_Stored data_
---
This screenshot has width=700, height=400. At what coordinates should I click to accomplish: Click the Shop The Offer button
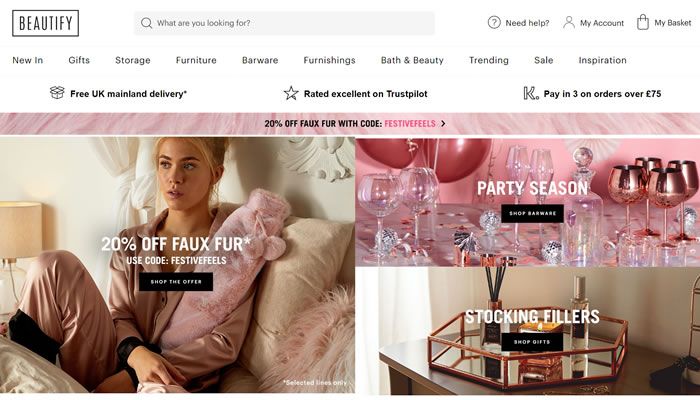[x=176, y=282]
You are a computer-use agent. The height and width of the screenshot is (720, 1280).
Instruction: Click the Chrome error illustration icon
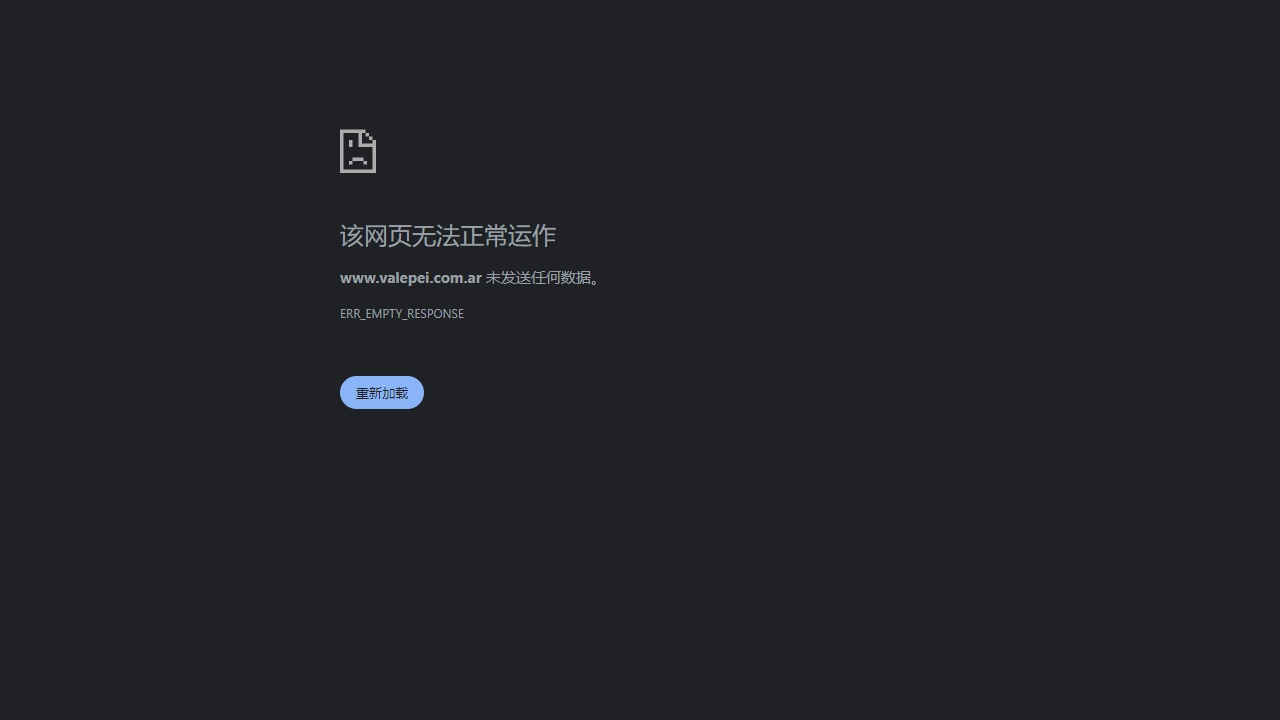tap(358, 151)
---
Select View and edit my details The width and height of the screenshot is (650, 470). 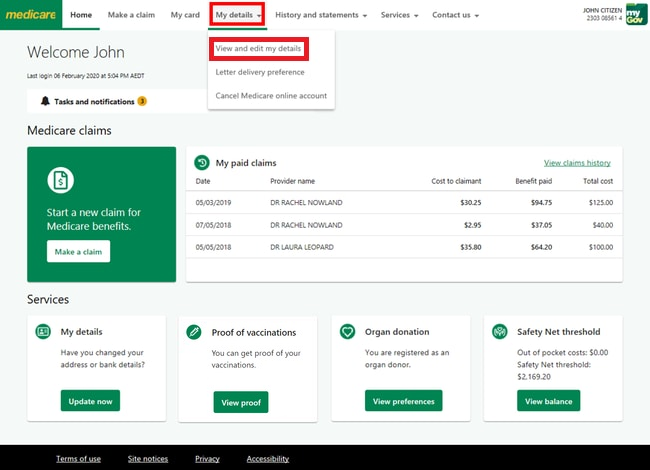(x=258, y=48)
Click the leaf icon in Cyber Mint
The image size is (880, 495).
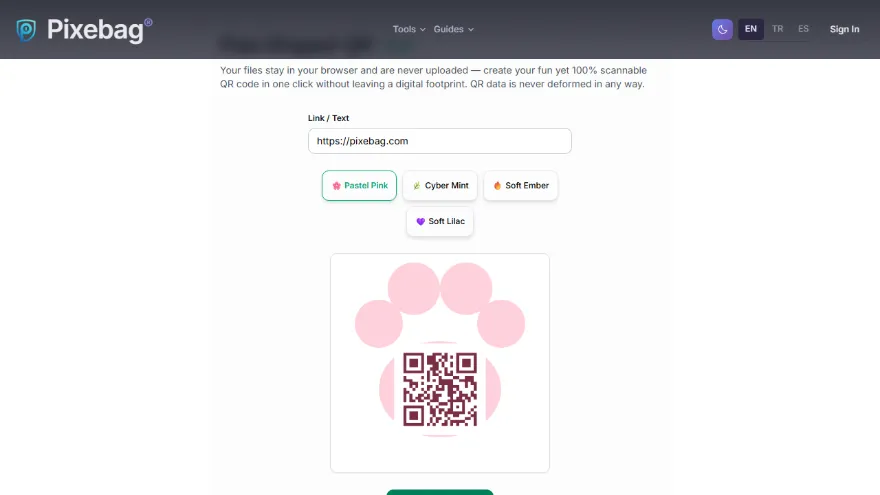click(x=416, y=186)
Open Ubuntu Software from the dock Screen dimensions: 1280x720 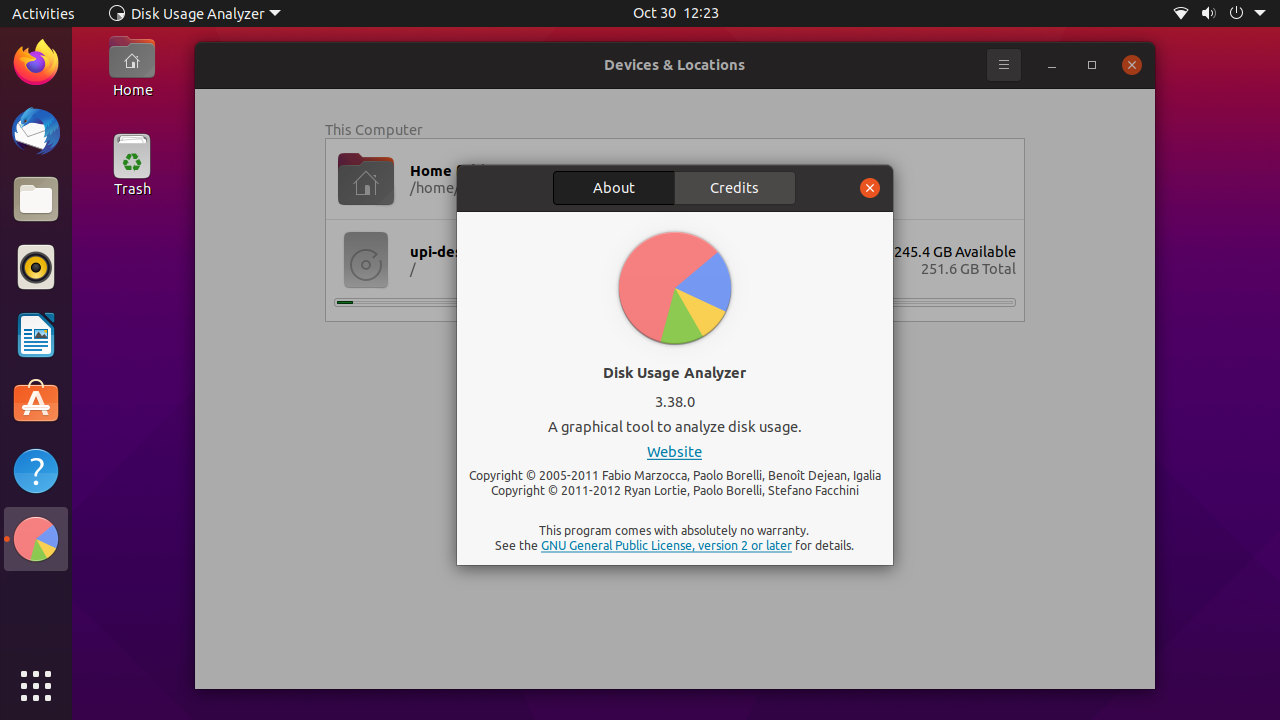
---
_Your assignment_
Those lines of the records above that run from the one containing "The image size is (880, 495)." through the one containing "Open Ubuntu Software" should be returned exactly, with no pictures among them.

_Output of the exercise_
The image size is (880, 495).
click(x=416, y=186)
Open Ubuntu Software from the dock Screen dimensions: 1280x720 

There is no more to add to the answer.